The easy example is, suppose you write a program using all ArrayLists, and then later it needs to support multiple users, so for thread safety you want to change all your ArrayLists to Vectors. If you've been passing around references to the Type ArrayList, you have to change every usage everywhere. If you've been passing around references to the Type List, you only have to change the places where you create them.

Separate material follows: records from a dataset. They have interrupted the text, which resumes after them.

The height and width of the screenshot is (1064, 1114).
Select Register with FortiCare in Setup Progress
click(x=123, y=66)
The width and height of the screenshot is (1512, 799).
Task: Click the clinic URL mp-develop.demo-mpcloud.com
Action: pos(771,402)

Also, sometimes the implementing class might not be something you can or want to import and use. For example when using a persistence provider like hibernate, the actual class that implements the Set interface could be a highly specialized custom implementation unique to the framework, or it could be plain old HashSet, depending on how the object got created. You don't care about the difference, it's just a Set to you.

+1  A: 

First of all there is a significant difference between inheritance and interfaces. A short trip back history: In plain old c++ you where able to inherit from multiple classes. This had a negative consequence if a "Transformer" class inherits from "Vehicle" and "Human" both of them implementing a method called "MoveForward". Which function dshoud the instance use if you call this method on the "Transformer" class? the "Human" or the "Vehicle" implementation? To solve this problem interfaces are introduced by java, c#, ... . Interfaces are a contract between you class and something else. You make a commitment to functionality but the contract does NOT implement any logic for your class (to prevent the Transformer.MoveForward" problem).

Polymorphism in general means that something can appear in different ways. A "Transformer" can be a "Vehicle" and a "Human". Depending on you language (i use C#) you can implement different behaviours for "MoveForward", depending on the contract you want to fulfil.

Using interfaces instead of a concrete implementation hat several advantages. First you can switch the implementation without changing the code (Dependency Injection for google lookup ;). Second you can easier test you code with testing frameworks and mocking frameworks. Third it is a good practice to use the most generalized interface data exchange (enumerator instad of a list if you only want to interate over the values).

hope this helps a bit understanding the advantages of interfaces.

+1  A: 

The type you use in a local variable declaration (as in your ArrayList example) is not usually that significant. All you have to ensure is that the type of myList (the word to the left of the name 'myList') has to be more specific than the type of any method parameter that takes myList.


ArrayList words = new ArrayList();

public void sort(Collection c)  ... blah blah blah

public void removeNames(List words) ...  

I could have replaced the type of 'words' to just be List. It doesn't make any difference to the readability or the behaviour of my program. I could not define 'words' to be Object though. That's too general.

On a related note, when you define a public method, you should give careful consideration about the types of the method's parameters, since this has a direct effect on what the caller can pass in. If I defined sort differently:

ArrayList words = new ArrayList();

// this line will cause a compilation error.

public void sort(LinkedList c)  ... blah blah blah

The definition of sort is now very restrictive. In the first example, the sort method allows any object as the parameter, so long as it implements Collection. In the second example, sort only allows a LinkedList, it won't accept anything else (ArrayLists, HashSets, TreeSets and many others). The scenarios in which the sort method can be used are now quite limited. This might be for good reason; the implementation of sort may rely on a feature of the LinkedList data structure. It is only bad to define sort this way if people using this code want a sort algorithm that works for things other than LinkedLists.

One of the main skills in writing java libraries is deciding the types of method parameters. How general do you want to be?